+++ DATASET ROWS +++
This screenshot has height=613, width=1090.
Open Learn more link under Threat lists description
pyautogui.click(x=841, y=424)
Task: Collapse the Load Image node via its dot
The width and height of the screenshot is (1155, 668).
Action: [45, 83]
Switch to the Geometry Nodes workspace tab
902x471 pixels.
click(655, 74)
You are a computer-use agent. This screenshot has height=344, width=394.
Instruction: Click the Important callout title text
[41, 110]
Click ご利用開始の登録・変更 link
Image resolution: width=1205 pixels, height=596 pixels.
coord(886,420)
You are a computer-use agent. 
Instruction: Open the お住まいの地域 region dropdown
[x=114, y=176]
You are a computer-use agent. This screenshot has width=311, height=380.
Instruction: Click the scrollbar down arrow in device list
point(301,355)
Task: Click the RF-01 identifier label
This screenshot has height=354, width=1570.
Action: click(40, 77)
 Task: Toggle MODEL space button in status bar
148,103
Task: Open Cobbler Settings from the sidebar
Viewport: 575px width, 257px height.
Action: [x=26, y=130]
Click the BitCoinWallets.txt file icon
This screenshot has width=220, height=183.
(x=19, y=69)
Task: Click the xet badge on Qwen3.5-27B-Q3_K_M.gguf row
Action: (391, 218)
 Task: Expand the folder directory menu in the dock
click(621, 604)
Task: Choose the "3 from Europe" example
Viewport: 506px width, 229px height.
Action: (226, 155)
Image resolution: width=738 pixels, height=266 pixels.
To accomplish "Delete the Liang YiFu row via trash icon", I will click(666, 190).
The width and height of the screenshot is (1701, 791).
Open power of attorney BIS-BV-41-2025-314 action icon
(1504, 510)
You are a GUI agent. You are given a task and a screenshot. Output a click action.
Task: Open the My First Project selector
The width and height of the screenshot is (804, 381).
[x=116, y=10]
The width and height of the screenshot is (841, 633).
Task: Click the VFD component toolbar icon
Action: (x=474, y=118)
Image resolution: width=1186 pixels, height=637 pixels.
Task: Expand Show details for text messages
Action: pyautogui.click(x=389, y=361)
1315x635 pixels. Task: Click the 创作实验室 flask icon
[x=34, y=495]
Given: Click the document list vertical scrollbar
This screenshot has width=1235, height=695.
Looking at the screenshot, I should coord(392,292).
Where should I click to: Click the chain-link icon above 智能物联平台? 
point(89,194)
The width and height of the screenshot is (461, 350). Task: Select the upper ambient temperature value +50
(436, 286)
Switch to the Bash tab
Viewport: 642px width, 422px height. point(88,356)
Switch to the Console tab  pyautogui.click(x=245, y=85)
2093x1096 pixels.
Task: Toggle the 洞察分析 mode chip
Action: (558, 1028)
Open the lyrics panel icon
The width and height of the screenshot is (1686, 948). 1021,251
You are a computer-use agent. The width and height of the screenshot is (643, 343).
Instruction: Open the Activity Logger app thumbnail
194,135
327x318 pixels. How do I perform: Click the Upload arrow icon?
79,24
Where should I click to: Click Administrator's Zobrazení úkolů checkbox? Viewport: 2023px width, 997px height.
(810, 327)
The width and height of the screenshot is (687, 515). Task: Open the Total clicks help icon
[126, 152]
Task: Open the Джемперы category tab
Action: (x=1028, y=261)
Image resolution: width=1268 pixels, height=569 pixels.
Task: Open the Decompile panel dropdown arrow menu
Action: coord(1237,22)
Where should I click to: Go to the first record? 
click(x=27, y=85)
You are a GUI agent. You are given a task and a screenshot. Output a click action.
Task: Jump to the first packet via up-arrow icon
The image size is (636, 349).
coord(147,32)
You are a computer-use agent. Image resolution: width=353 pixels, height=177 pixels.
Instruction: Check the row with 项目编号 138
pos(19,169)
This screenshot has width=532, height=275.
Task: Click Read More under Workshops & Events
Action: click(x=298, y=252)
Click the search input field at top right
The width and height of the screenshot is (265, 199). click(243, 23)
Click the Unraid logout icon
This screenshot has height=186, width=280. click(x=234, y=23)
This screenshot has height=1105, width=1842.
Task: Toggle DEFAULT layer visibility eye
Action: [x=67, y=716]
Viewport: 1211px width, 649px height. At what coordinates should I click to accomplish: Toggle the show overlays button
+++
### REQUIREMENTS
Can you rewrite the records above, substituting "Goal" for every "Instruction" and leaving everything else unchanged?

### SOLUTION FOR THIS PROBLEM
This screenshot has height=613, width=1090.
Open Learn more link under Threat lists description
pyautogui.click(x=841, y=424)
Task: Collapse the Load Image node via its dot
The width and height of the screenshot is (1155, 668).
Action: [45, 83]
Switch to the Geometry Nodes workspace tab
902x471 pixels.
click(655, 74)
You are a computer-use agent. This screenshot has height=344, width=394.
Goal: Click the Important callout title text
[41, 110]
Click ご利用開始の登録・変更 link
Image resolution: width=1205 pixels, height=596 pixels.
coord(886,420)
You are a computer-use agent. 
Goal: Open the お住まいの地域 region dropdown
[x=114, y=176]
You are a computer-use agent. This screenshot has width=311, height=380.
Goal: Click the scrollbar down arrow in device list
point(301,355)
Task: Click the RF-01 identifier label
This screenshot has height=354, width=1570.
Action: click(40, 77)
 Task: Toggle MODEL space button in status bar
148,103
Task: Open Cobbler Settings from the sidebar
Viewport: 575px width, 257px height.
Action: [x=26, y=130]
Click the BitCoinWallets.txt file icon
This screenshot has width=220, height=183.
(x=19, y=69)
Task: Click the xet badge on Qwen3.5-27B-Q3_K_M.gguf row
Action: (391, 218)
 Task: Expand the folder directory menu in the dock
click(621, 604)
Task: Choose the "3 from Europe" example
Viewport: 506px width, 229px height.
Action: (226, 155)
Image resolution: width=738 pixels, height=266 pixels.
To accomplish "Delete the Liang YiFu row via trash icon", I will click(666, 190).
The width and height of the screenshot is (1701, 791).
Open power of attorney BIS-BV-41-2025-314 action icon
(1504, 510)
You are a GUI agent. You are given a task and a screenshot. Output a click action.
Task: Open the My First Project selector
The width and height of the screenshot is (804, 381).
[x=116, y=10]
The width and height of the screenshot is (841, 633).
Task: Click the VFD component toolbar icon
Action: (x=474, y=118)
Image resolution: width=1186 pixels, height=637 pixels.
Task: Expand Show details for text messages
Action: pyautogui.click(x=389, y=361)
1315x635 pixels. Task: Click the 创作实验室 flask icon
[x=34, y=495]
Given: Click the document list vertical scrollbar
This screenshot has width=1235, height=695.
Looking at the screenshot, I should coord(392,292).
Where should I click to: Click the chain-link icon above 智能物联平台? 
point(89,194)
The width and height of the screenshot is (461, 350). Task: Select the upper ambient temperature value +50
(436, 286)
Switch to the Bash tab
Viewport: 642px width, 422px height. point(88,356)
Switch to the Console tab  pyautogui.click(x=245, y=85)
2093x1096 pixels.
Task: Toggle the 洞察分析 mode chip
Action: (558, 1028)
Open the lyrics panel icon
The width and height of the screenshot is (1686, 948). 1021,251
You are a computer-use agent. The width and height of the screenshot is (643, 343).
Goal: Open the Activity Logger app thumbnail
194,135
327x318 pixels. How do I perform: Click the Upload arrow icon?
79,24
Where should I click to: Click Administrator's Zobrazení úkolů checkbox? Viewport: 2023px width, 997px height.
(810, 327)
The width and height of the screenshot is (687, 515). Task: Open the Total clicks help icon
[126, 152]
Task: Open the Джемперы category tab
Action: (x=1028, y=261)
Image resolution: width=1268 pixels, height=569 pixels.
Task: Open the Decompile panel dropdown arrow menu
Action: coord(1237,22)
Where should I click to: Go to the first record? 
click(x=27, y=85)
You are a GUI agent. You are given a task and a screenshot. Output a click action.
Task: Jump to the first packet via up-arrow icon
The image size is (636, 349).
coord(147,32)
You are a computer-use agent. Image resolution: width=353 pixels, height=177 pixels.
Goal: Check the row with 项目编号 138
pos(19,169)
This screenshot has width=532, height=275.
Task: Click Read More under Workshops & Events
Action: click(x=298, y=252)
Click the search input field at top right
The width and height of the screenshot is (265, 199). click(243, 23)
Click the Unraid logout icon
This screenshot has height=186, width=280. click(x=234, y=23)
This screenshot has height=1105, width=1842.
Task: Toggle DEFAULT layer visibility eye
Action: [x=67, y=716]
Viewport: 1211px width, 649px height. At what coordinates should I click to accomplish: Toggle the show overlays button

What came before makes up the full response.